-- Data follows --
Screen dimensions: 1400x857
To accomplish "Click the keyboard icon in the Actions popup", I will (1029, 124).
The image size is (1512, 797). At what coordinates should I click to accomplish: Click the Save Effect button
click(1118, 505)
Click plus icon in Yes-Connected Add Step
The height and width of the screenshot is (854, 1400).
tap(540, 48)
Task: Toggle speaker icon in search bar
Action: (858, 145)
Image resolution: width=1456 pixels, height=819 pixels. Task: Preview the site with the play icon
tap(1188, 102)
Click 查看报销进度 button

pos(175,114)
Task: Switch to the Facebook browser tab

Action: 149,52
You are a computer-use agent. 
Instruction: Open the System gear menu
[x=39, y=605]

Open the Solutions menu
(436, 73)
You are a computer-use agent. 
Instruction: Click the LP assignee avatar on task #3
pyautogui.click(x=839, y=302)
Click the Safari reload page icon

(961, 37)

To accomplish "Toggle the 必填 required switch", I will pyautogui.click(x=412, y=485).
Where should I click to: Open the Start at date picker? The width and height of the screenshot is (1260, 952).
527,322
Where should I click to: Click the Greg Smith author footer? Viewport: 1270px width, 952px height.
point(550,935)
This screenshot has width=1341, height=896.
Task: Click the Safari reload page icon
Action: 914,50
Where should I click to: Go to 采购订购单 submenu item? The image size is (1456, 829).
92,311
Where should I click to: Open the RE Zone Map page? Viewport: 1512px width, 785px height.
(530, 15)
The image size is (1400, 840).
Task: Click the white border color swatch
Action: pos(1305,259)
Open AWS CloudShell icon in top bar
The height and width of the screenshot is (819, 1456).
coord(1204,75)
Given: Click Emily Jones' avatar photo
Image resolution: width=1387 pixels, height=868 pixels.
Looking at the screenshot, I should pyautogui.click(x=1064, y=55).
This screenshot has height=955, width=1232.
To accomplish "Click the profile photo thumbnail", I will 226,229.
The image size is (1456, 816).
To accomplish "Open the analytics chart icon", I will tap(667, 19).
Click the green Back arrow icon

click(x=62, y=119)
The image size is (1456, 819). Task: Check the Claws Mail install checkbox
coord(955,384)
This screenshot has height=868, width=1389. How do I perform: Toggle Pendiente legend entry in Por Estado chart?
-- Data concluded --
Exercise aim: Each line above that holds the string "chart" should be copied and shown.

Solution to the exercise:
To accomplish "Open the analytics chart icon", I will tap(667, 19).
This screenshot has height=868, width=1389. How do I perform: Toggle Pendiente legend entry in Por Estado chart?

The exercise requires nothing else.